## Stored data
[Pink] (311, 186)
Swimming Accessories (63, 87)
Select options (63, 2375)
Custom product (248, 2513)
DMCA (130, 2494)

## Task item
Please repeat all the records above exactly as they appear.

## Completed task
[Pink] (311, 186)
Swimming Accessories (63, 87)
Select options (63, 2375)
Custom product (248, 2513)
DMCA (130, 2494)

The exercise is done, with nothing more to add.